---------- Provided text ----------
- Active: 1939 - 1943
- Country: Kingdom of Italy
- Branch: Royal Italian Army
- Role: Military police
- Size: 65 troops
- Part of: 3rd Cavalry Division "Principe Amedeo Duca d'Aosta"
- Engagements: Balkans campaign Eastern Front

Commanders
- Notable commanders: S.TEN. Enzo Anceschi

= 356th Carabinieri Section =

The 356th Celere Section of the Royal Carabinieri (356ª Sezione Celere CC.RR.) was an Italian Royal Carabinieri military police unit during World War II. The unit served within the 3rd Cavalry Division "Principe Amedeo Duca d'Aosta" on the Eastern Front for the whole duration of the campaign.

== History ==
Since September 1939, within the general framework of mobilization of the Armed Forces, the Royal Carabinieri had been called upon to establish a certain number of sections to be put into service within the Formations of the Royal Italian Army. The sections were created to carry out the institutional and military police tasks within the fighting units and formations.

The Royal Carabinieri mobilized around 4,000 men for the Eastern Front, distributed in 45 Sections made up of about 65 men each (7/8 subofficers and around 60 troops), led by junior officers (second lieutenants or lieutenants) integrated into the various army commands, army corps, headquarters and division commands of the Royal Italian Army.

Each Section was equipped with Fiat-SPA 38R trucks and Benelli 250 motorcycles.

For each division command there were two CC.RR Sections, one for the divisional command and the other for the divisional Regiments. The 356th Celere Section CC.RR and the 171st were assigned to the 3rd Cavalry Division. Later, the 171st Section was replaced by the 355th Section. The overall commander of divisional Carabinieri was Captain Raffaele Aversa.
---------- Given information ----------
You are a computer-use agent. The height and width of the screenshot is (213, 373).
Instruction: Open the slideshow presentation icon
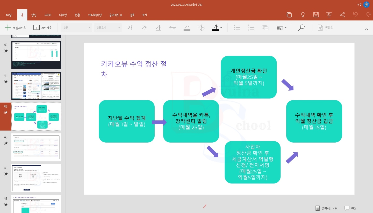(329, 15)
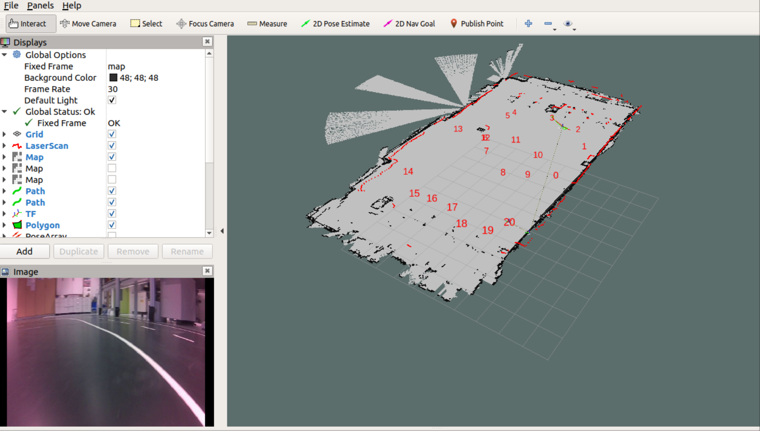Viewport: 760px width, 431px height.
Task: Open the File menu
Action: pos(11,5)
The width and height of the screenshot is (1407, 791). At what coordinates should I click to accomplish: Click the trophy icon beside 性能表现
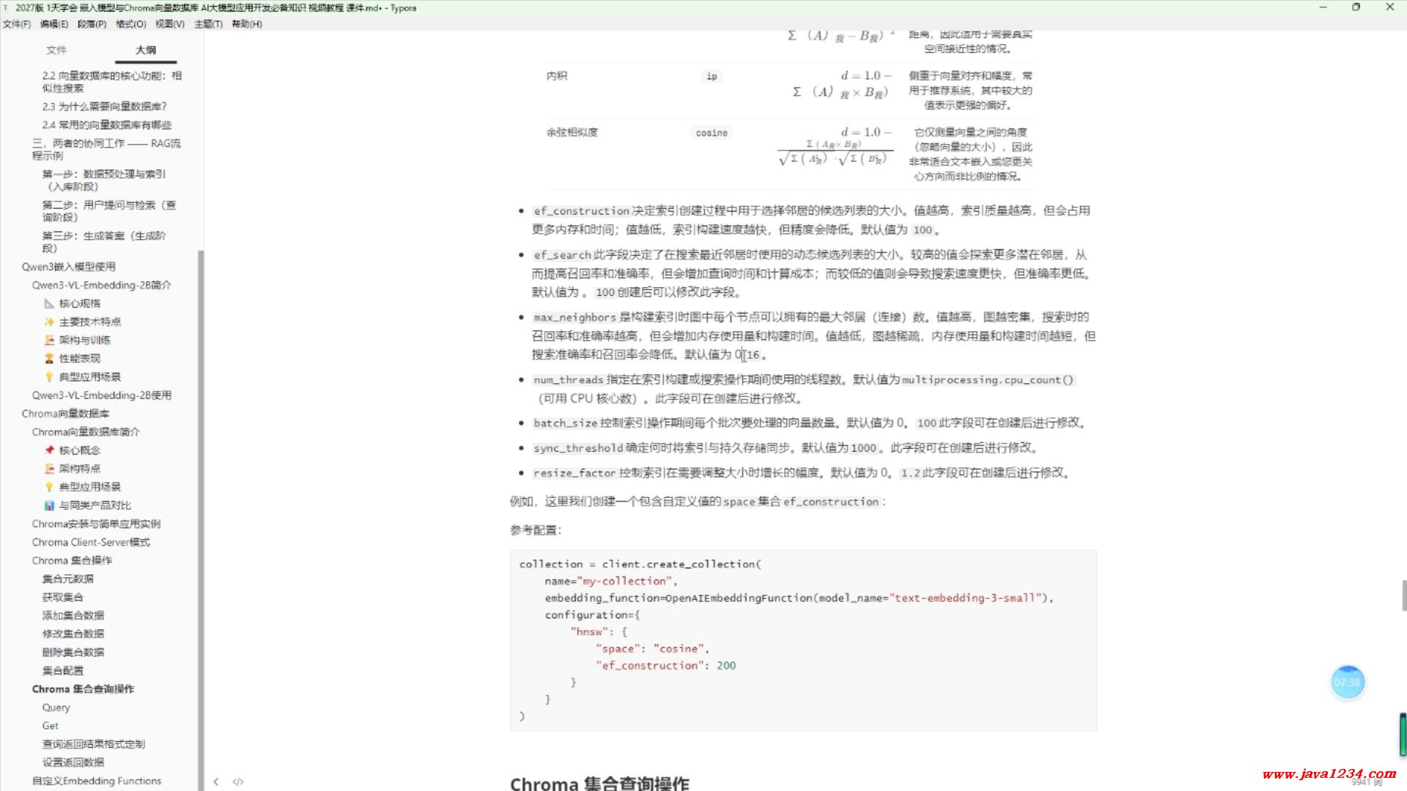[49, 358]
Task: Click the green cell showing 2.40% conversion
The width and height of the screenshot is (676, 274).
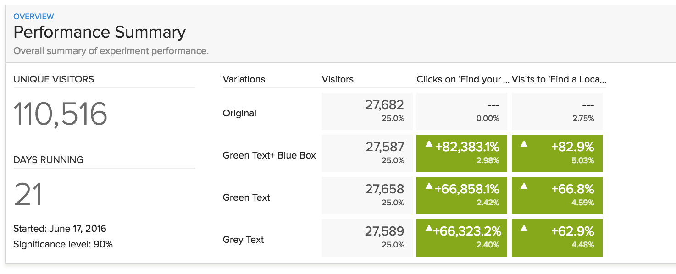Action: pos(461,238)
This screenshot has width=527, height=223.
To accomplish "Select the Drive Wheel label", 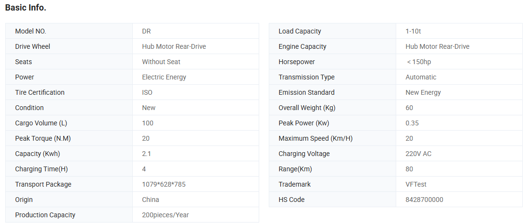I will [x=33, y=46].

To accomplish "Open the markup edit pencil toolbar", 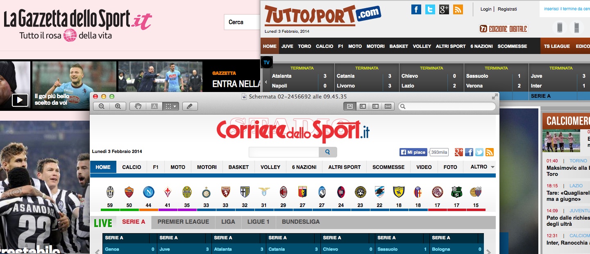I will coord(190,106).
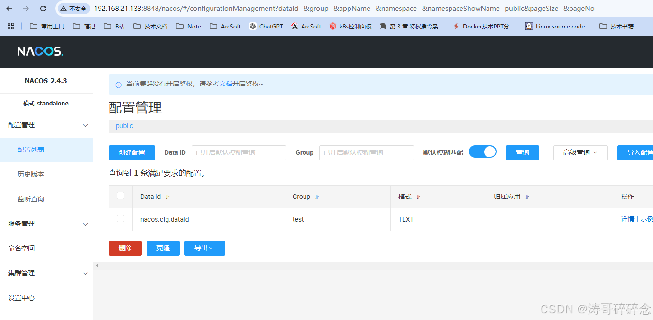The width and height of the screenshot is (653, 320).
Task: Click inside the Data ID search field
Action: point(239,152)
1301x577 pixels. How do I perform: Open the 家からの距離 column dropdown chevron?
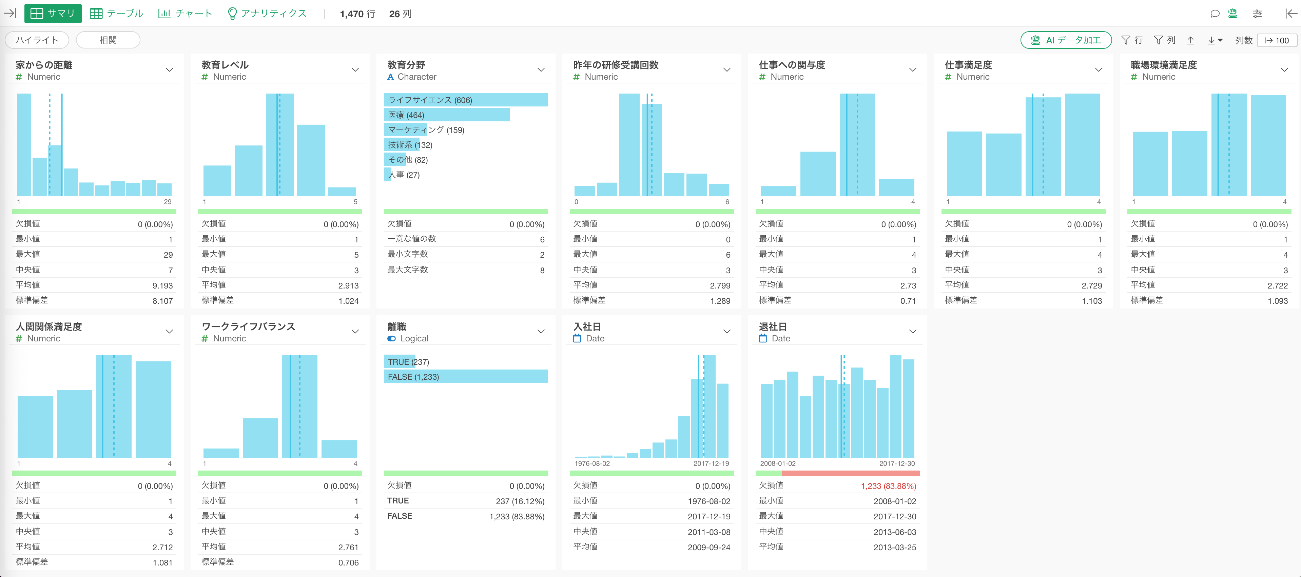169,70
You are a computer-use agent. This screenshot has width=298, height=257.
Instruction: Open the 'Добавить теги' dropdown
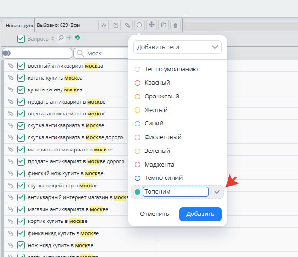point(177,47)
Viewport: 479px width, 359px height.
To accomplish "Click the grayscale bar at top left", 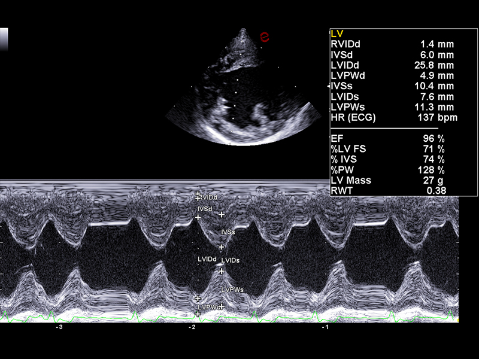I will tap(4, 38).
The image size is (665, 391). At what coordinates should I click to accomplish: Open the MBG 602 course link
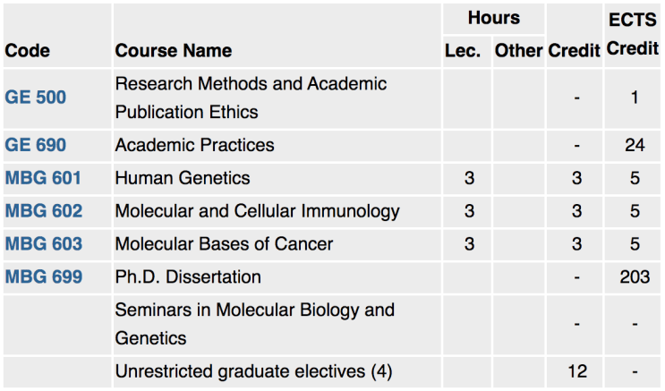coord(44,211)
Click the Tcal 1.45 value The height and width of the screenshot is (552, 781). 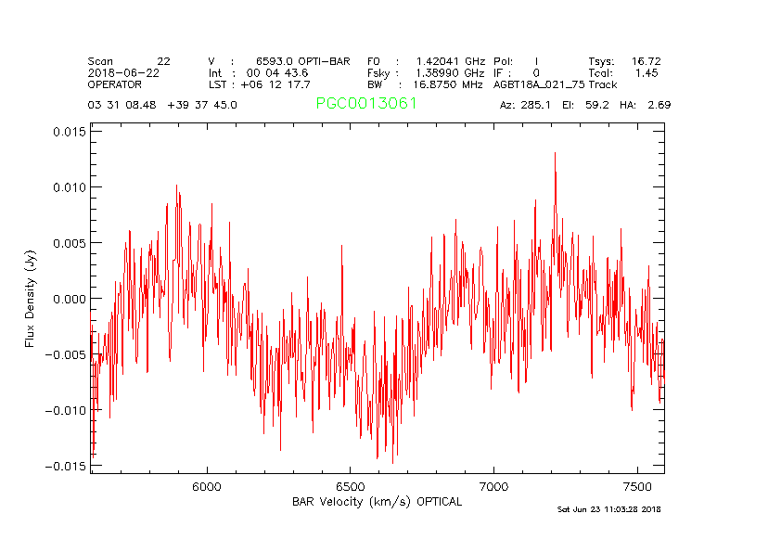624,72
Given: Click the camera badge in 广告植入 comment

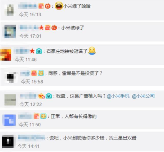Looking at the screenshot, I should click(x=49, y=96).
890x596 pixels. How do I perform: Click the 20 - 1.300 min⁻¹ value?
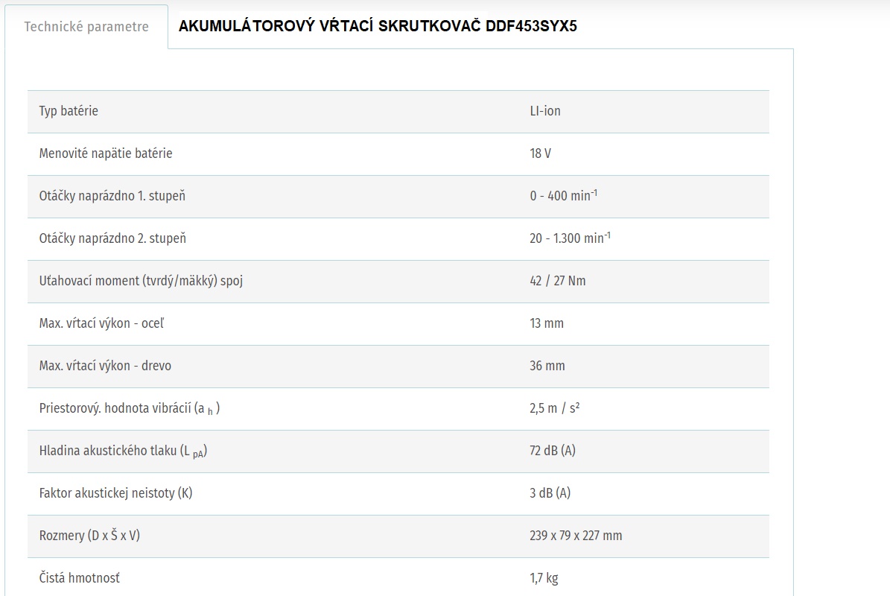tap(570, 238)
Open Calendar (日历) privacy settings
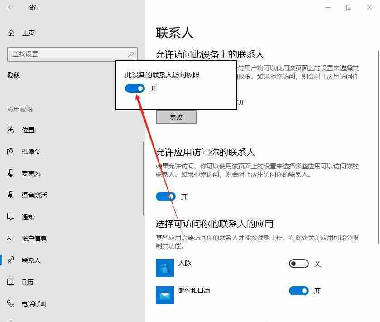 (x=27, y=282)
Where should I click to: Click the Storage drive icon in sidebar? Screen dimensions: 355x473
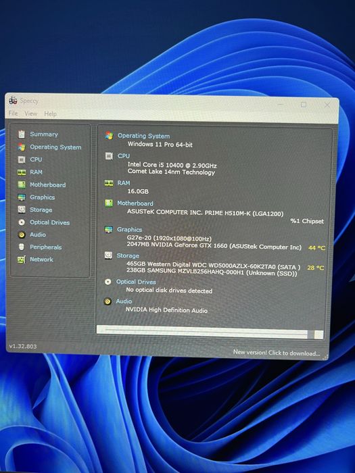click(22, 209)
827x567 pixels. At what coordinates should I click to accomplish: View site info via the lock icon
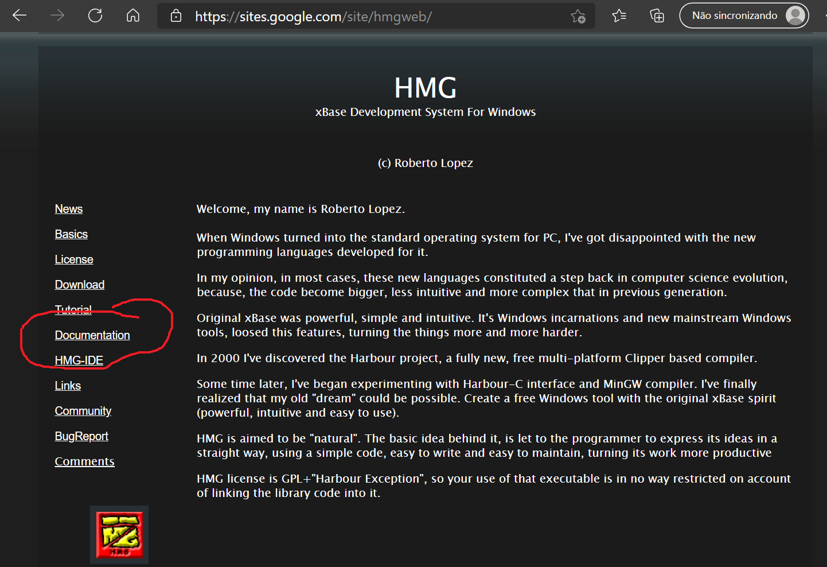click(176, 16)
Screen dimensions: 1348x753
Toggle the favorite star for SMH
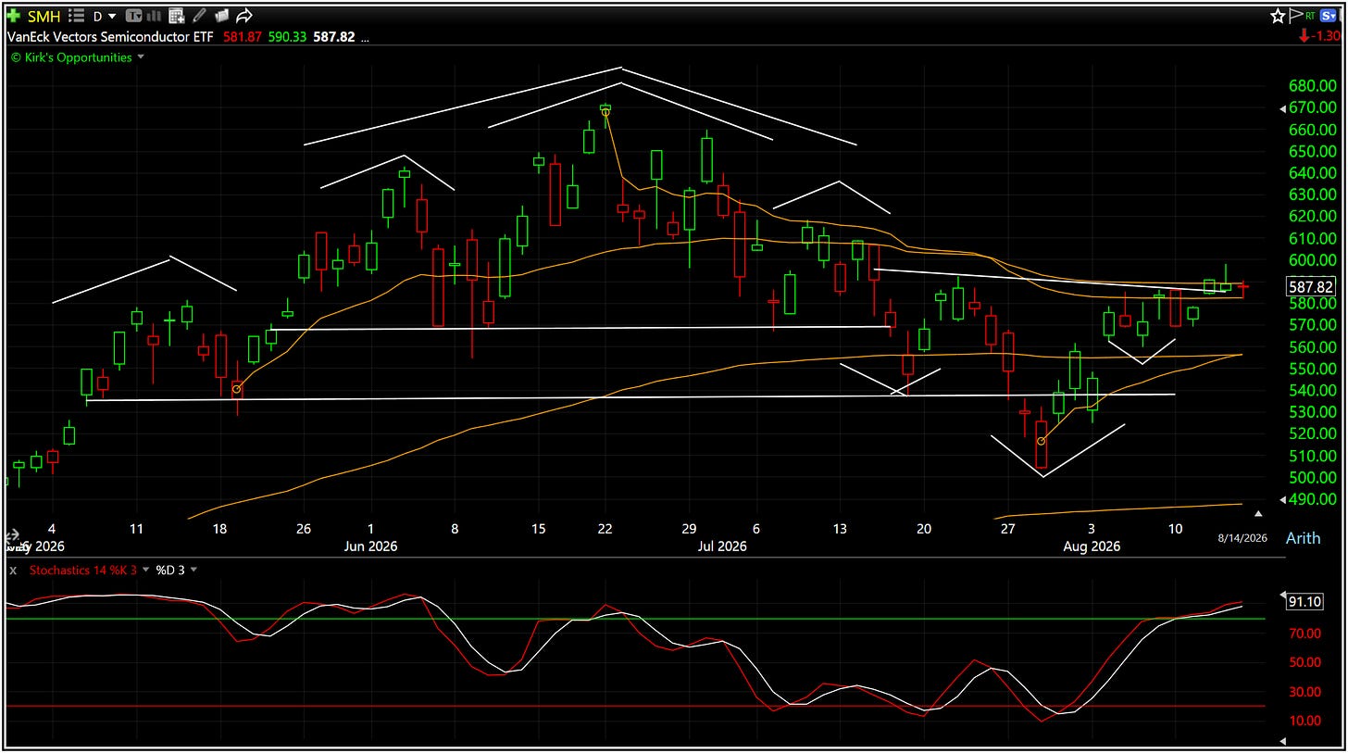point(1278,16)
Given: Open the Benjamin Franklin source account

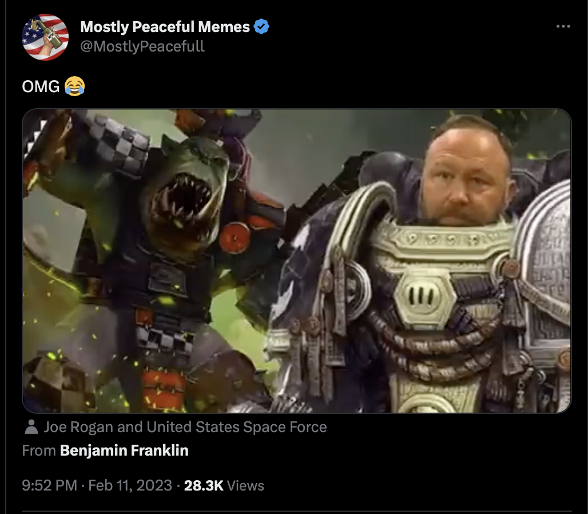Looking at the screenshot, I should point(124,450).
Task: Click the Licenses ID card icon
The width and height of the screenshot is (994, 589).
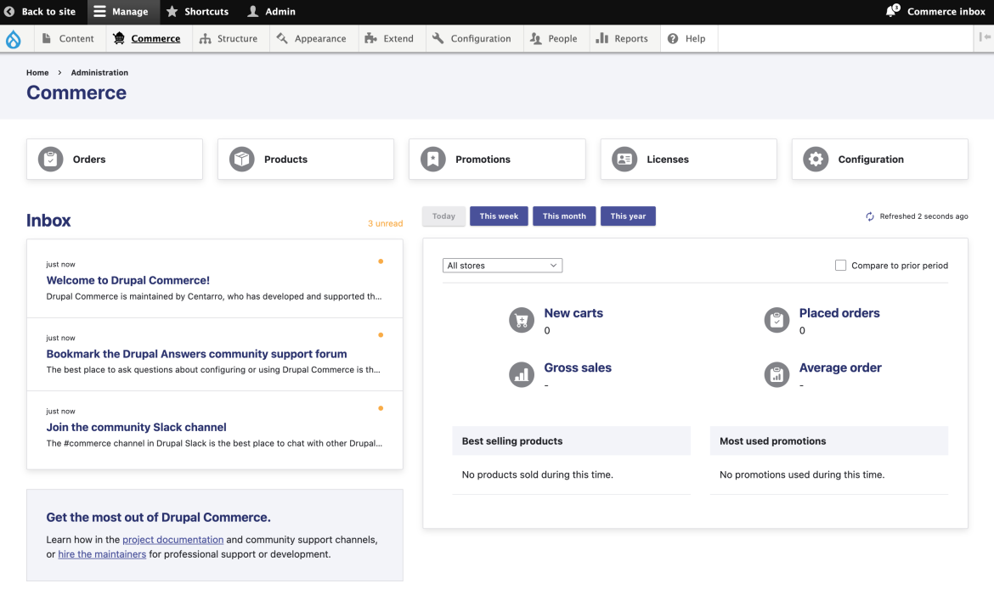Action: click(x=624, y=160)
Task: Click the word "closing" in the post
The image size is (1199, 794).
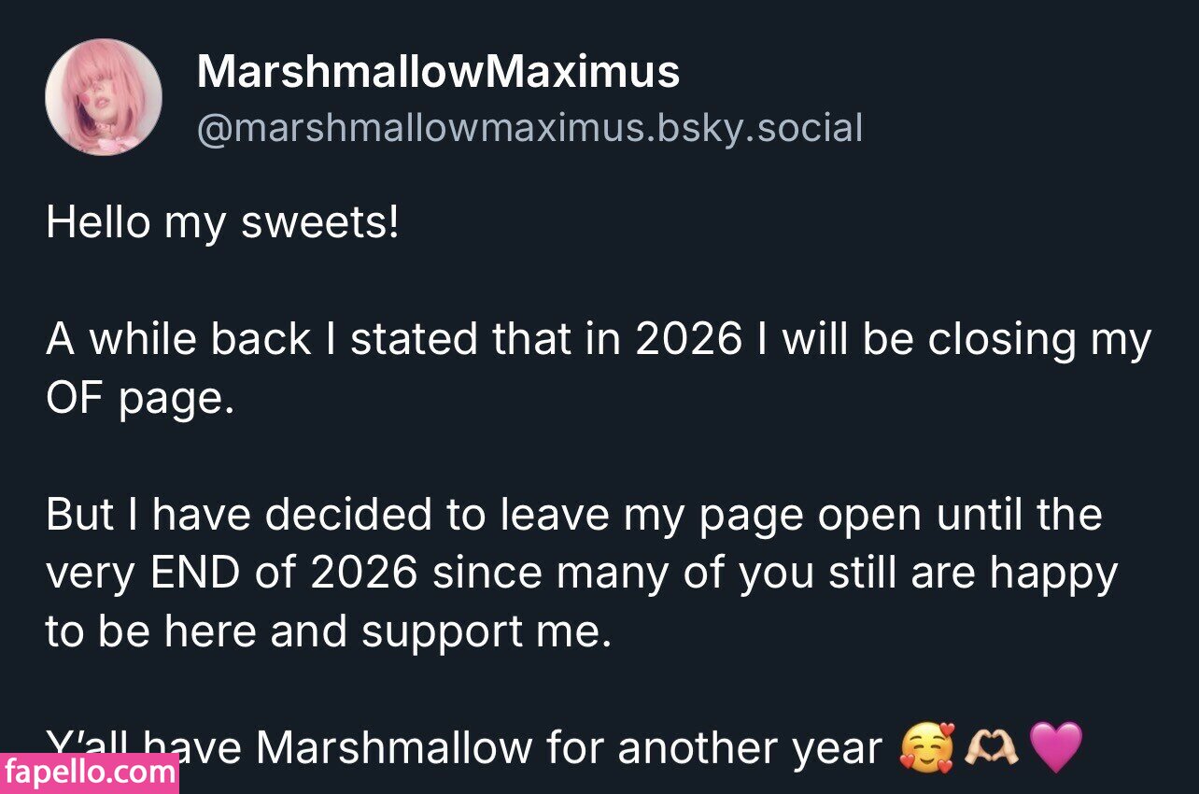Action: [x=998, y=339]
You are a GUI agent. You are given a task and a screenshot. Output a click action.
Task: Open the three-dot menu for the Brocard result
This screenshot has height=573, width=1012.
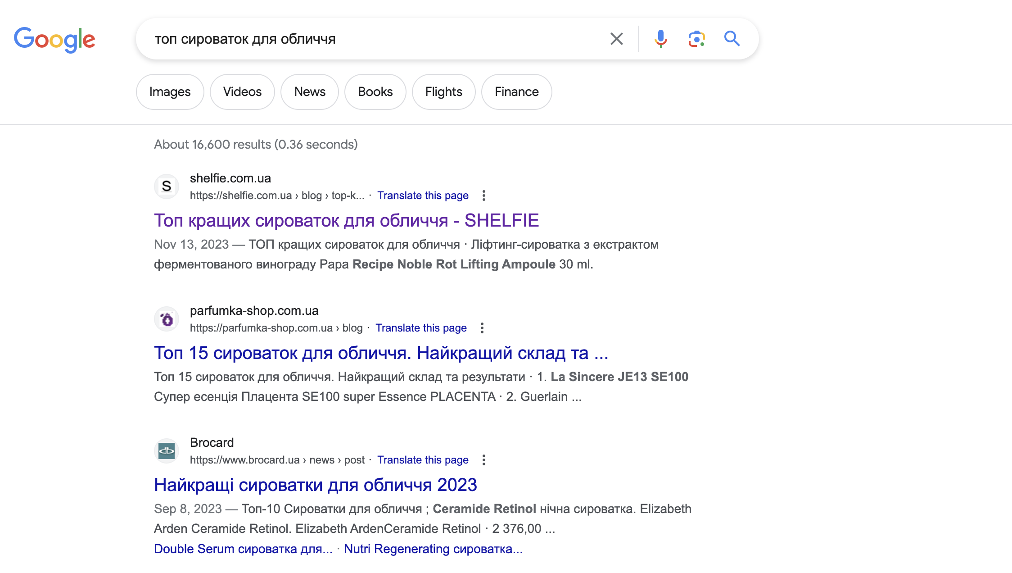484,460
----------
▶ Your tasks:
A – Turn the records into a two-column CSV with the headers instruction and click_location, one row per request, starting at the line containing "890x596 pixels. How" and ending at the last of the records. Put each request's text and its answer in a single quoted field with line breaks replaced by spaces, and leave the pictures out.
B – Go on with the article on the 356th Carabinieri Section from the point where it stops.

▶ Results:
A –
instruction,click_location
"890x596 pixels. How do I perform: Click the 20 - 1.300 min⁻¹ value?","tap(570, 238)"
"Open Calendar (日历) privacy settings","(x=27, y=282)"
"Where should I click to: Click the Storage drive icon in sidebar? Screen dimensions: 355x473","click(22, 209)"
"827x567 pixels. At what coordinates should I click to accomplish: View site info via the lock icon","click(176, 16)"
"Screen dimensions: 1348x753 Toggle the favorite star for SMH","point(1278,16)"
"Given: Open the Benjamin Franklin source account","Looking at the screenshot, I should point(124,450)."
"Task: Click the Licenses ID card icon The width and height of the screenshot is (994, 589).","Action: click(x=624, y=160)"
"Task: Click the word ""closing"" in the post The image size is (1199, 794).","Action: [x=998, y=339]"
"You are a GUI agent. You are given a task and a screenshot. Output a click action. Task: Open the three-dot menu for the Brocard result This screenshot has height=573, width=1012.","484,460"

B –
=== Establishment and early operations ===
The 356th Section was formed by the Carabinieri Verona Legion on 15 December 1939. Placed under the command of Lieutenant Alfredo Vituzzi, it was based in Verona until June 1940. In middle June 1940, it was transferred to Chiusa di Pesio, and, following the 3rd Cavalry Division, was moved to Cividale del Friuli on 7 July. Between April and the first days of July 1941, the Section was deployed in Bihać, taking part in the operations of the Balkans campaign, then returning to Verona.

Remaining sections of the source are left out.